Copy nothing but the lines below, from the one with "Task: Open Turun" through the one with "617x351 pixels.", exactly as written; no pictures should appear.

Information supplied section start

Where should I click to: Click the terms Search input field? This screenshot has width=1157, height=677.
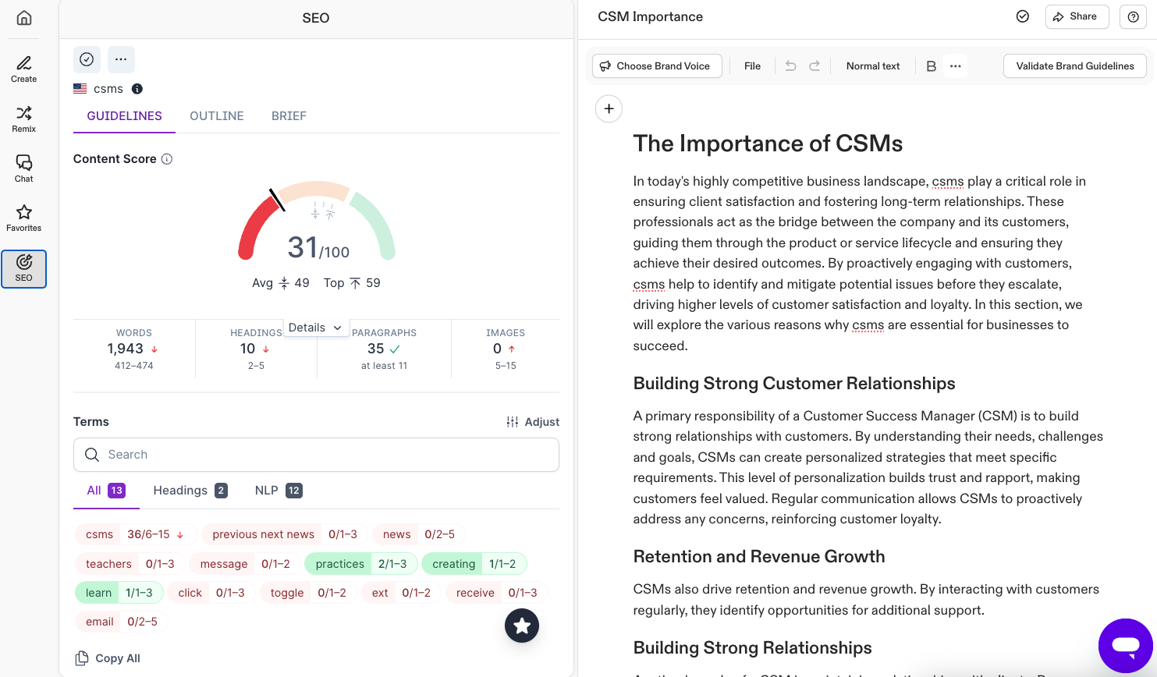[316, 455]
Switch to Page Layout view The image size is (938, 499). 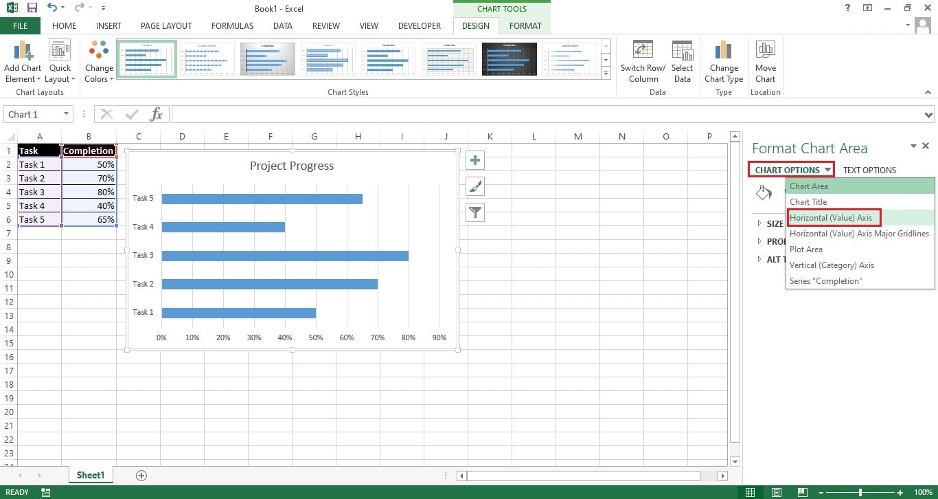(x=776, y=492)

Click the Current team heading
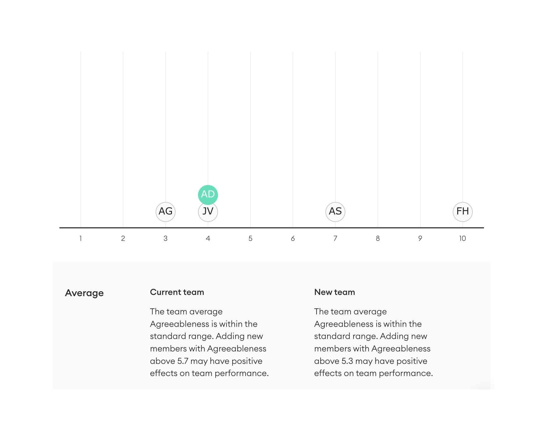point(177,292)
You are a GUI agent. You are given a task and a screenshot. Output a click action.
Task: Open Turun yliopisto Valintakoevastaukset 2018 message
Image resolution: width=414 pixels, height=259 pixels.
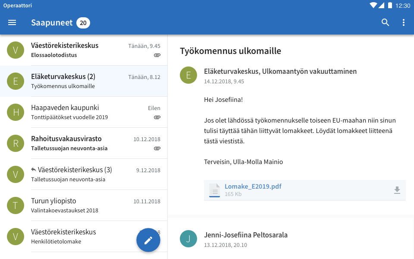coord(86,205)
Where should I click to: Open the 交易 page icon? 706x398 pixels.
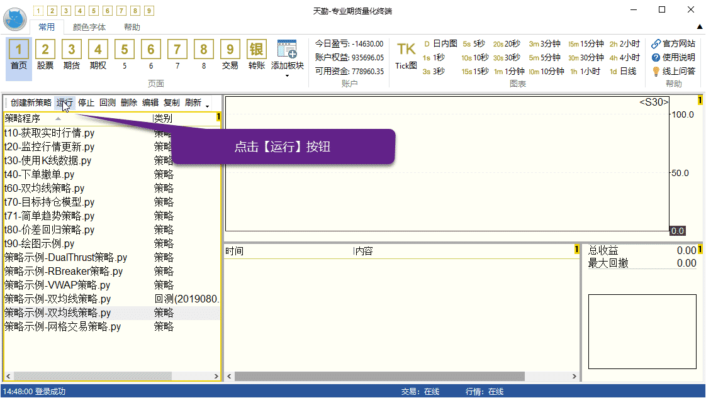[230, 50]
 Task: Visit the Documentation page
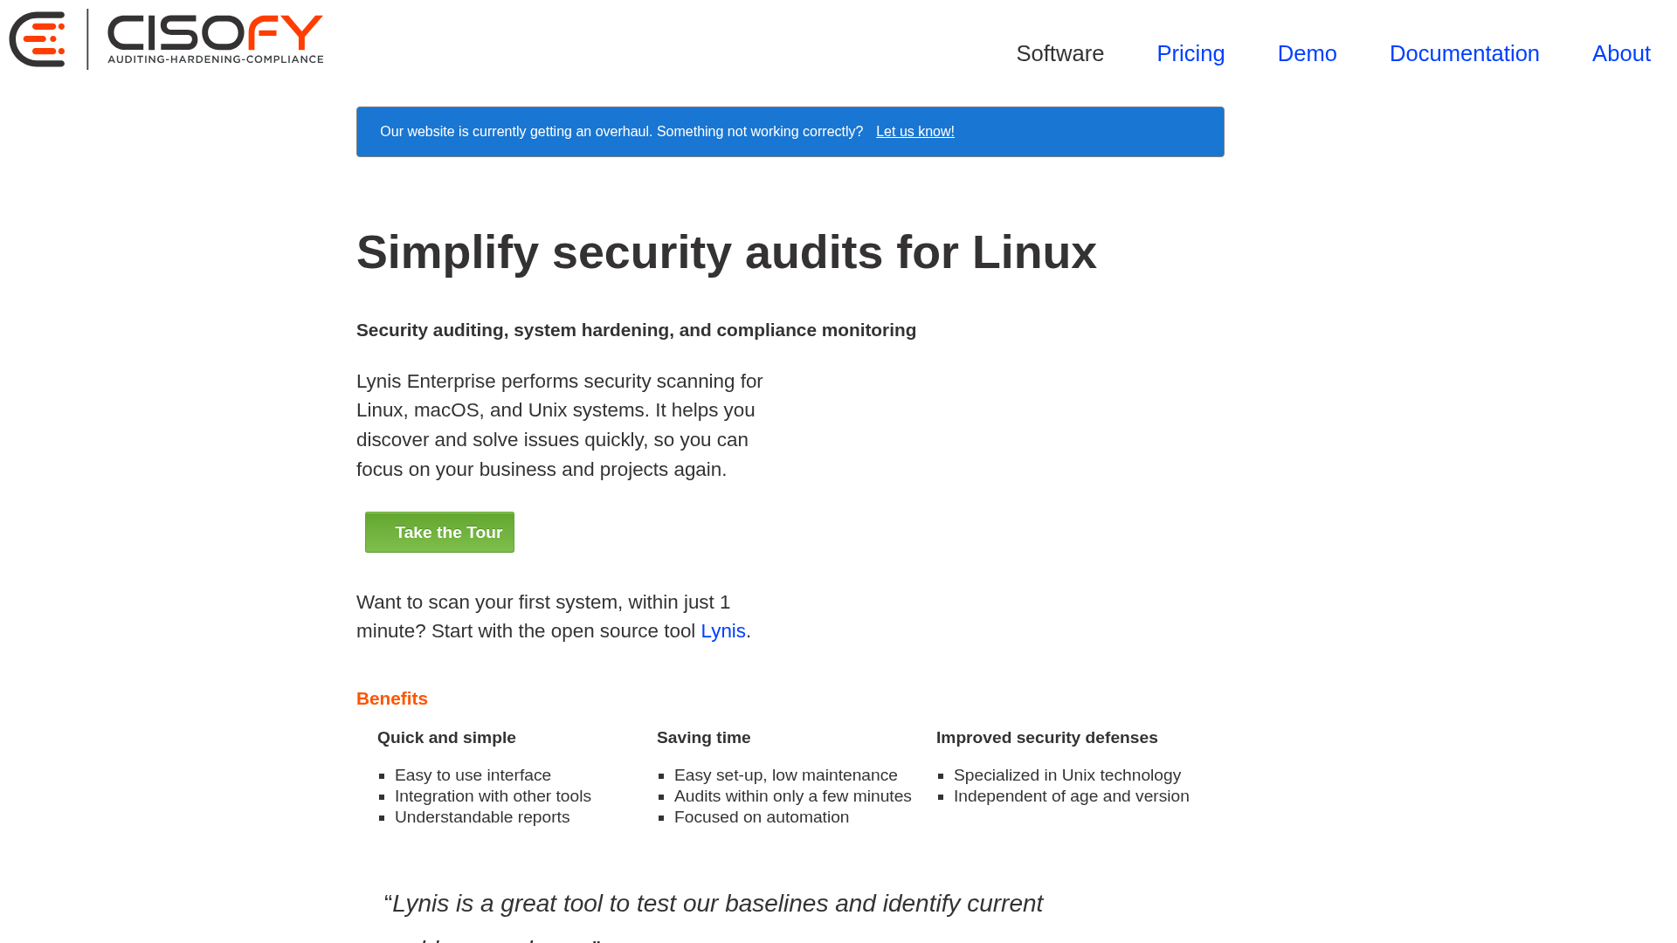[1464, 53]
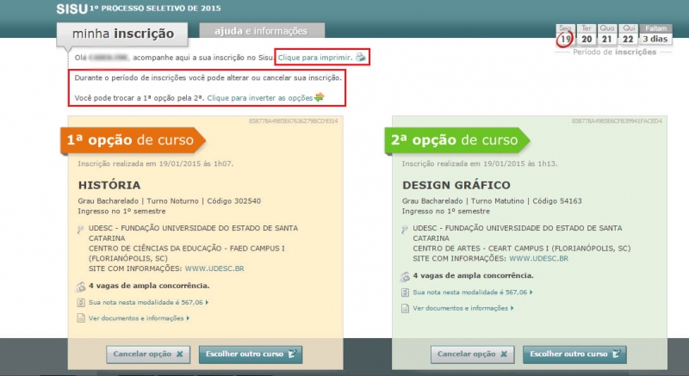The width and height of the screenshot is (689, 376).
Task: Click day 19 in the enrollment period calendar
Action: [x=565, y=37]
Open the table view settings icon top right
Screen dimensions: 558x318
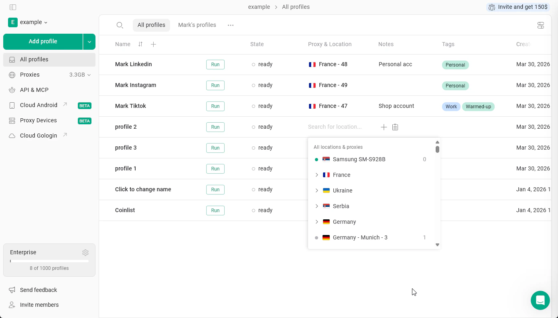pyautogui.click(x=541, y=25)
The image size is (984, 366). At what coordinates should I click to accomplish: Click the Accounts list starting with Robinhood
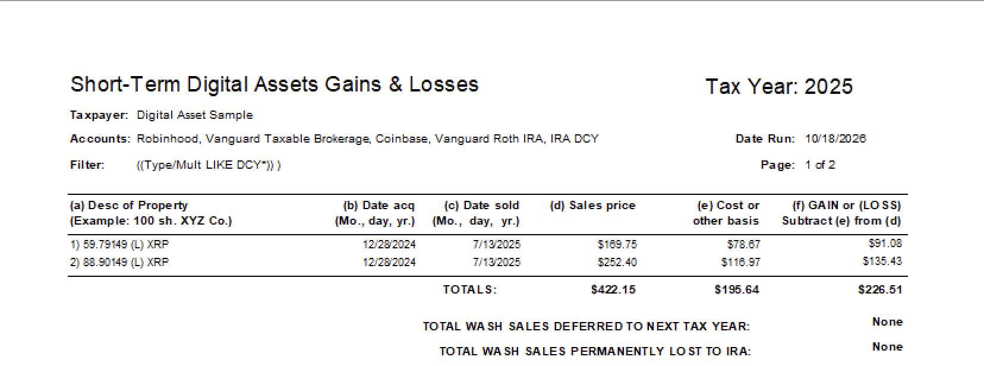click(368, 139)
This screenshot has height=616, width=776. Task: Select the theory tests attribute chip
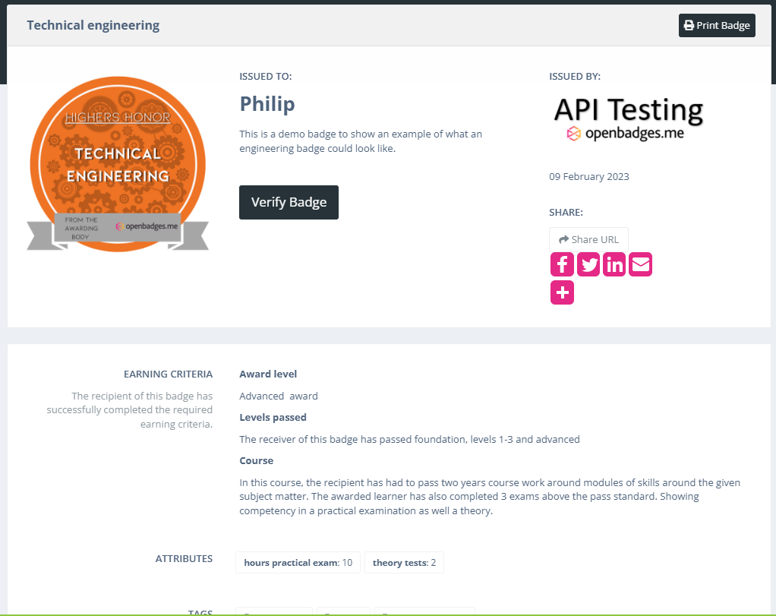pyautogui.click(x=404, y=563)
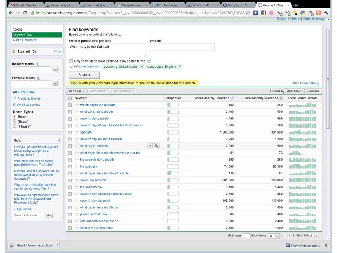Open the Download dropdown menu

pos(77,91)
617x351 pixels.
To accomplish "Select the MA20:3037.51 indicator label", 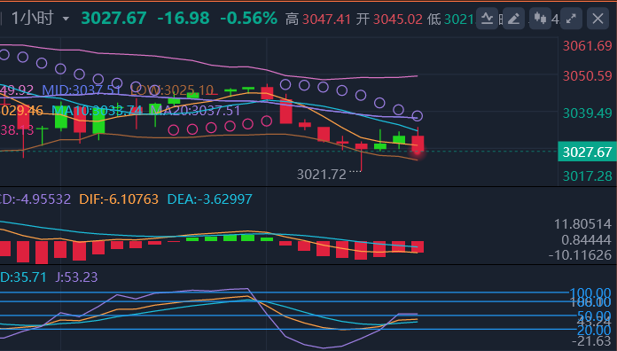I will point(195,110).
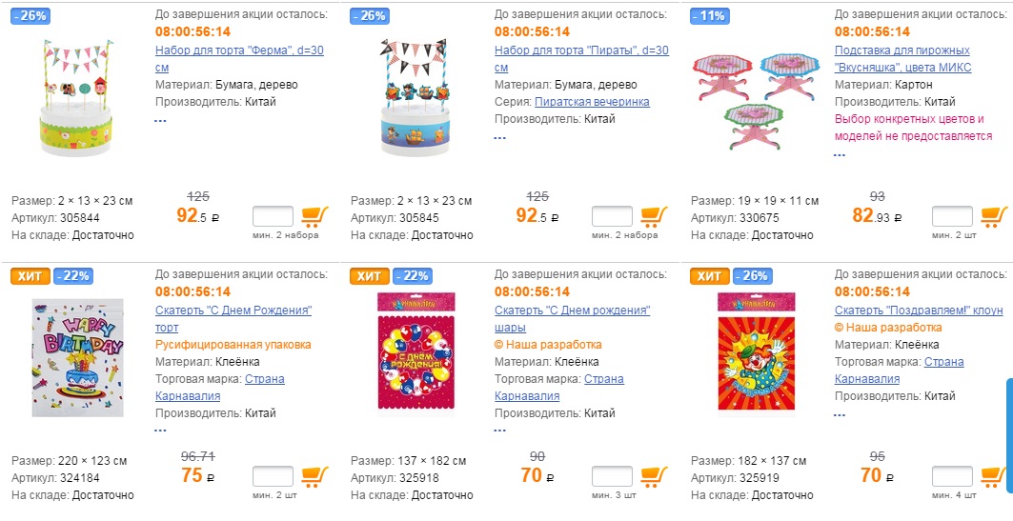Expand details for "Ферма" cake set

(x=160, y=121)
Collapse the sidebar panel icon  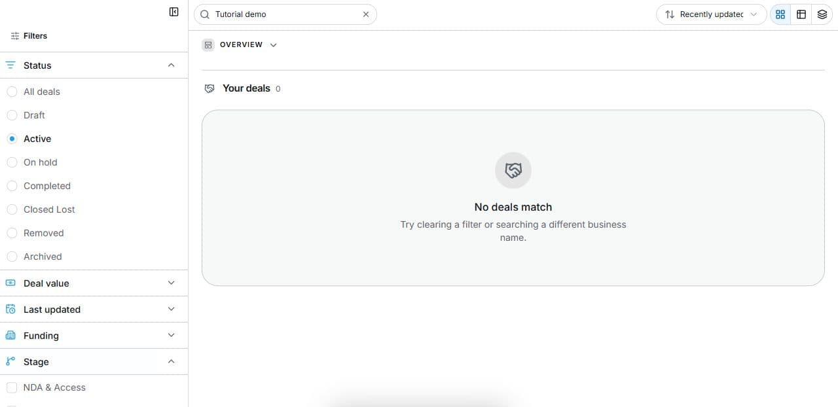[x=173, y=12]
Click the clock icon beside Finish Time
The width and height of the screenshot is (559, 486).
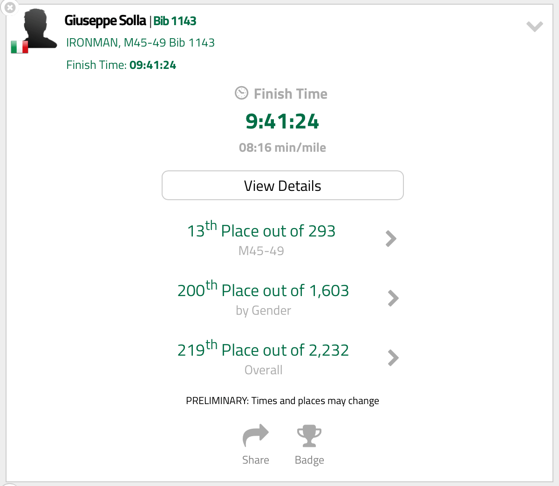pos(241,93)
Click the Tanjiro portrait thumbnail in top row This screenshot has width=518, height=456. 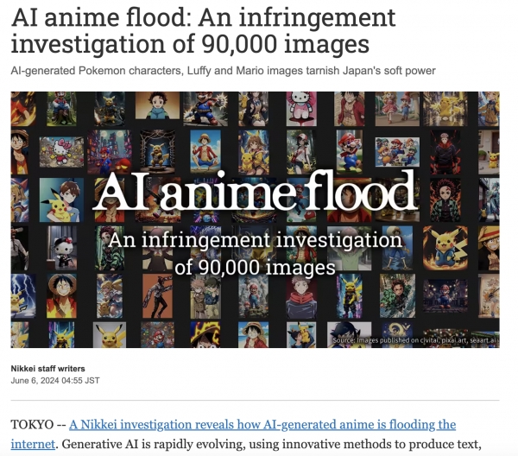click(x=157, y=105)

Information supplied section end

> Task answer
Task: Open Turun yliopisto Valintakoevastaukset 2018 message
Image resolution: width=414 pixels, height=259 pixels.
coord(86,205)
Where should I click to: Open the 交易 page icon? 706x398 pixels.
[230, 50]
 Task: Visit the Documentation page
[1464, 53]
The width and height of the screenshot is (689, 376).
Task: Click day 19 in the enrollment period calendar
Action: [x=565, y=37]
Open the table view settings icon top right
Screen dimensions: 558x318
pyautogui.click(x=541, y=25)
The image size is (984, 366). At what coordinates should I click to accomplish: Click the Accounts list starting with Robinhood
click(368, 139)
This screenshot has height=616, width=776. Task: Select the theory tests attribute chip
pyautogui.click(x=404, y=563)
Open the Download dropdown menu

pos(77,91)
617x351 pixels.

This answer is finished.